Because each person has a unique scent, dogs are able to remember and recognize their owners’ smell. Dogs also have an excellent sense of hearing. Their range of hearing is approximately 40 Hz to 60,000 Hz, while a human’s range is around 20 Hz to 20,000 Hz. Dogs can identify their owners by picking up on familiar voices and patterns of speech [2]. Their advanced senses of smell and hearing allow dogs to recognize their owners even without visual cues.

Pack Mentality

Dogs are social animals that naturally form packs in the wild. Even domesticated dogs retain this pack mentality and view their human families as members of their “pack.” Within a pack, dogs establish a social hierarchy with dominant alpha animals and subordinate followers. Research indicates that dogs often view their human owners as the “alpha” leader of the pack.

Signs that a dog sees its owner as the alpha pack leader include seeking permission before eating, allowing physical handling, respecting commands, and displaying submissive body language like averting eyes or tucking tail. Some dogs may challenge owners for alpha status through behaviors like growling, mounting, or refusing to follow orders. Establishing clear rules, consistency in training, and displaying calm-assertive energy can reinforce an owner’s alpha role. Ultimately, viewing owners as caring, trusted leaders allows dogs to feel secure in their pack’s social framework.

Paternal Bonds

Some research suggests dogs relate to their male owners as father figures. A study by Horn et al. in 2022 found that dogs show attachment behaviors towards their caregivers similar to young children, indicating a parental bond. This parental-offspring framework may apply more to male owners, as dogs tend to obey women easier but form deeper emotional bonds with men ( However, views differ on whether dogs actually see owners as parents vs friends. Some argue that affectionate, loyal behavior doesn’t necessarily indicate a parental bond, as dogs don’t have human family constructs. Their pack loyalty stems more from friendship and companionship ( Regardless, dogs form strong attachments and their behavior shows they think of owners as family.

Loyalty and Attachment

Dogs form strong attachments and loyalty to their human caregivers, similar to the bonds babies form with their parents. Research shows dogs display attachment behaviors towards their owners such as proximity seeking, safe haven, separation distress, and secure base effects (Payne, 2015). Dogs show distress when separated from their attachment figure, and prefer to stay close to them in unfamiliar or frightening situations, indicating an attachment bond. The strength of attachment a dog forms can depend on factors like how long the human and dog have been together and the amount of care the human provides.

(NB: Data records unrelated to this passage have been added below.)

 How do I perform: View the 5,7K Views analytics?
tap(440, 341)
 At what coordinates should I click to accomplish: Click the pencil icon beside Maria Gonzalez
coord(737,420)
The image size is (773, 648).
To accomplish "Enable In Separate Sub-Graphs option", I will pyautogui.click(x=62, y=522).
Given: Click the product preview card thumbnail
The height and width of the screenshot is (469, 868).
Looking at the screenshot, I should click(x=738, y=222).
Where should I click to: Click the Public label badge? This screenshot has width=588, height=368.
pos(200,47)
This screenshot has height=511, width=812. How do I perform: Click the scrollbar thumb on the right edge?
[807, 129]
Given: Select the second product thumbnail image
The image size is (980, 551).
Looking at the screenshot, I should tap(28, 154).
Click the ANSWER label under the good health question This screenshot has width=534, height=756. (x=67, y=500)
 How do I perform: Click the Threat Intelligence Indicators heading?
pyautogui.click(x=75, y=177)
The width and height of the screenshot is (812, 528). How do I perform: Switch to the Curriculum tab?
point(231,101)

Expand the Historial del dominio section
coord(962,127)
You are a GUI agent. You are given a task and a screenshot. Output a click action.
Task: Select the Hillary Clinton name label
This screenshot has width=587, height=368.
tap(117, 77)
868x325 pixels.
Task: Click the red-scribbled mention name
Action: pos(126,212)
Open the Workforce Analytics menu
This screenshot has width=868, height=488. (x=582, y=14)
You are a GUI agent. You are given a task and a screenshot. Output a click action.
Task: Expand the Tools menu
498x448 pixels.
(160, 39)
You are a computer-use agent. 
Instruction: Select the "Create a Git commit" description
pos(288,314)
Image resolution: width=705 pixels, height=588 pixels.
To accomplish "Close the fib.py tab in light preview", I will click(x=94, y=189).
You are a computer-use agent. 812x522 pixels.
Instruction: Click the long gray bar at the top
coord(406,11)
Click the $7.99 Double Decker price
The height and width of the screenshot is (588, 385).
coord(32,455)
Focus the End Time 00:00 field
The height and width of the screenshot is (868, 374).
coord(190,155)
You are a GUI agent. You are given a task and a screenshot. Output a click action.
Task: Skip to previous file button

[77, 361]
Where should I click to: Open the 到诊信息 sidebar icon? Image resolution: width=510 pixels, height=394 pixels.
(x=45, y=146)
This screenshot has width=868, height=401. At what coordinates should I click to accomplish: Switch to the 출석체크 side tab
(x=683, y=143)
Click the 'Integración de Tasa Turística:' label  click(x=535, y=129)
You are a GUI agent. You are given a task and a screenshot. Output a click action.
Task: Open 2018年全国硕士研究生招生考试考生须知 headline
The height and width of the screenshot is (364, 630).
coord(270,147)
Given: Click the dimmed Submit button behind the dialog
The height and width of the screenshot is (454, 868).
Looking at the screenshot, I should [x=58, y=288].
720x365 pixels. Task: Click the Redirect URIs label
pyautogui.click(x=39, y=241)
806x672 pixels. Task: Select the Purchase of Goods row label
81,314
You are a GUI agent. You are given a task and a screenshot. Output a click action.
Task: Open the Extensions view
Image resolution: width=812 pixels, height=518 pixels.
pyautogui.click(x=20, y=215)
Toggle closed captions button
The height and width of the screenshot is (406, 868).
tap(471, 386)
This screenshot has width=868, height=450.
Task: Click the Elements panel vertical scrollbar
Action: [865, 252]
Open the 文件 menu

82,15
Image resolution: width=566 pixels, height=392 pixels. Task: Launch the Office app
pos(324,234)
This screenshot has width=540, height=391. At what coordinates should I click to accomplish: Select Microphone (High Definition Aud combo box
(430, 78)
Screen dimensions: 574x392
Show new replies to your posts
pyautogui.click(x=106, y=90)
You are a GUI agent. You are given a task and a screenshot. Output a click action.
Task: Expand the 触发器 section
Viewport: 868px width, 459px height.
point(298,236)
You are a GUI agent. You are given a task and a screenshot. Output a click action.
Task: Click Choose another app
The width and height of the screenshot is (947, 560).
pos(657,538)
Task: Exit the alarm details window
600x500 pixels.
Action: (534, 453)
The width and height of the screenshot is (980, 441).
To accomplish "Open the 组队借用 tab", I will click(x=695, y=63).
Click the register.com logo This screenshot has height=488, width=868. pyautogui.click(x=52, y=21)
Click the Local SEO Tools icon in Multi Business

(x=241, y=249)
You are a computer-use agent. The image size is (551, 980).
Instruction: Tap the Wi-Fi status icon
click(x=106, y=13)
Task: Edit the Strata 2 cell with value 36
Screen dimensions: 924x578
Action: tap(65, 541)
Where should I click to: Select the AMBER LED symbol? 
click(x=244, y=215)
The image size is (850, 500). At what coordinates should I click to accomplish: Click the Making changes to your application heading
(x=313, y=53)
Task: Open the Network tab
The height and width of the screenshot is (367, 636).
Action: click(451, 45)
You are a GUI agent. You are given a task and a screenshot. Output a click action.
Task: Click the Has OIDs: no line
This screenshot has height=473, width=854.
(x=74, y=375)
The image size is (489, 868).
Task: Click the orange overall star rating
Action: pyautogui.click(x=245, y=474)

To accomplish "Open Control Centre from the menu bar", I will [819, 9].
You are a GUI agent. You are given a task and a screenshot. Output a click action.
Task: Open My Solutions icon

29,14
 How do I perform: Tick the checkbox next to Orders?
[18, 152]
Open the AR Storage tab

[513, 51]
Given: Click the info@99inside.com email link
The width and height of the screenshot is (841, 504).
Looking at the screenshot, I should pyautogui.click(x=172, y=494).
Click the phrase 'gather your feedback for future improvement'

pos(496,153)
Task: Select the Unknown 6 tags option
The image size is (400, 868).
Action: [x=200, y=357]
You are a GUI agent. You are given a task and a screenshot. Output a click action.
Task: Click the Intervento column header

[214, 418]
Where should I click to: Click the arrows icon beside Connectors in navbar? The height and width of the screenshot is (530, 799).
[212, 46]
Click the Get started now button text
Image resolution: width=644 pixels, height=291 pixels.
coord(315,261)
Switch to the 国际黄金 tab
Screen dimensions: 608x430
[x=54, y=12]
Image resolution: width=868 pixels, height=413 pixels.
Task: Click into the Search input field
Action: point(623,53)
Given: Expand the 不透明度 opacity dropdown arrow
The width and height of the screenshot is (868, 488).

One study found adult dogs exhibited behaviors associated with secure attachment after being separated from their owner, including greeting them enthusiastically upon return and maintaining contact. Insecurely attached dogs showed signs of anxiety and ambivalence (Rehn, 2017). Like human attachments, dog-owner attachments form through daily affectionate interactions. Dogs who have experienced trauma, neglect, or frequent rehoming may develop attachment disorders or struggle bonding.

While dogs don’t view their owners as literal parents in a family structure sense, the loyalty and attachment they form is akin to a parent-child relationship. Through devoted daily care and bonding, owners become the most important being in a dog’s life.

Training and Discipline

When owners train and discipline their dogs, they take on a role similar to a parent teaching and guiding their child. Dogs view their owners as authority figures that provide structure, guidance, and boundaries through training ( Setting rules, rewarding good behavior, and correcting unwanted actions helps establish the owner’s leadership role. This mimics a parent-child dynamic.

According to one study, dogs show similar attachment behaviors towards their owners as human children do with parents. They look to their owners for safety, guidance, and reassurance in uncertain situations ( When owners consistently train dogs through positive reinforcement methods, it can strengthen their bond and trust, much like a parental relationship.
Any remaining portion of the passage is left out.